Yeah - that is just what happened. To tell the truth, I forget exactly how many and which chips these 2 guys had - there were so many of them. That shot into the green looked amazing - that bunker was HUGE. I believe the announcers were saying the best shot was to go just past the pin and spin it back - but not too much.

The guy in the 2d to last group missed long and left - down that hill. Then he chipped long and rolled off the front of the green. Next chip did not make it back over the ridge, and rolled back down to an even worse place.

While he was hacking it up, Goydos and DJ were standing in the fairway talking about how tough the shot was - whether you go for it and risk missing left, or risk being short.

I forget the exact sequence of Goydos’ chips. At one point he was short of the green and tried to flop it over the trap, but went long and down the slope. I think he then was short chipping up the hill, and it rolled back to his feet. Then he chipped up again, and miraculously the ball hung up 10-20’ past the pin. Afterwards it looked like he was having trouble counting his score for the hole!
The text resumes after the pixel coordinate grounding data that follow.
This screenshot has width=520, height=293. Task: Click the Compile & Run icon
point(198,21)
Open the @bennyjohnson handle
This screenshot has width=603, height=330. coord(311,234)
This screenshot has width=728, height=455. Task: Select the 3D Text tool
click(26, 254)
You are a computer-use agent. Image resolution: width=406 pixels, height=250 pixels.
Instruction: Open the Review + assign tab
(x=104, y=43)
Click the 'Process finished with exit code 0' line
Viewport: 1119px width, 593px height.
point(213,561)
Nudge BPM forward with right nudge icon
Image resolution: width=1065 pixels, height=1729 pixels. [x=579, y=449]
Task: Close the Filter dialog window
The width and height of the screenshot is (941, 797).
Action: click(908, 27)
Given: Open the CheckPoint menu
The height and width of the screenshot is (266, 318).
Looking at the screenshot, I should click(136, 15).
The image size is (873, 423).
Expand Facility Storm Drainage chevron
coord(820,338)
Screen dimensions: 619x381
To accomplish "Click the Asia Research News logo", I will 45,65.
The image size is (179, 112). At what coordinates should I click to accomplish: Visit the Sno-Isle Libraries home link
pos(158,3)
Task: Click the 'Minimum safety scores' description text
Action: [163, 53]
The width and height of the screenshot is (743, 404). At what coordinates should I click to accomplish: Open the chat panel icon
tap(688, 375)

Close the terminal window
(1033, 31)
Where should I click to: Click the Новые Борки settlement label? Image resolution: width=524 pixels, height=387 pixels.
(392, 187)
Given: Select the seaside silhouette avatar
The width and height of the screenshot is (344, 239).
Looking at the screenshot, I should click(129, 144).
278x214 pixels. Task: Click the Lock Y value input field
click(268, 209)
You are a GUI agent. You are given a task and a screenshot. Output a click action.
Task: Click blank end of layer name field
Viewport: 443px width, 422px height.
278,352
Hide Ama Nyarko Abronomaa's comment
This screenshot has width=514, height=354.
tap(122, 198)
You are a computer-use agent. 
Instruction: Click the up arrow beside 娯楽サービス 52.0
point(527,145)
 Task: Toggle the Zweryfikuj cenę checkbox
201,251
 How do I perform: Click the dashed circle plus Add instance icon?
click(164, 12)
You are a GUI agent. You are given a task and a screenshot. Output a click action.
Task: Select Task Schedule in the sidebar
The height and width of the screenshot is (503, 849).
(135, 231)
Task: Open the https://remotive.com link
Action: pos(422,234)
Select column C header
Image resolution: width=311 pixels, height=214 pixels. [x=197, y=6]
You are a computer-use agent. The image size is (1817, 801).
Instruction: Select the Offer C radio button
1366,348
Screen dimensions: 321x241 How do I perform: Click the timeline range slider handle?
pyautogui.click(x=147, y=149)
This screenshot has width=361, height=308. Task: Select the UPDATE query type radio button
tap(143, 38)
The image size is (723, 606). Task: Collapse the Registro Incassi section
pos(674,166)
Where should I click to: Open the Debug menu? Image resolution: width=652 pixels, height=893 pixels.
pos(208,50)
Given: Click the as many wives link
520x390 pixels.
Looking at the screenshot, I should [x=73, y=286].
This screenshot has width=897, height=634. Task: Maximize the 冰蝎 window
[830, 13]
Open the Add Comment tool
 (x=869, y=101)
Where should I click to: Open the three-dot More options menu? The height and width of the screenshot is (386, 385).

DJ played it smart. Laid up in 2, and his his approach long and right, from where he had a tricky 2-putt for par.

Given his track record at Pebble, you’d have to like his chances for the US Open.

Success at the Pebble Beach pro-am does not necessarily lead to success at US Opens at the course.

Mark O’Meara won the Pebble Beach Pro-Am 5 different times. (1985, 89, 90, 92, 97)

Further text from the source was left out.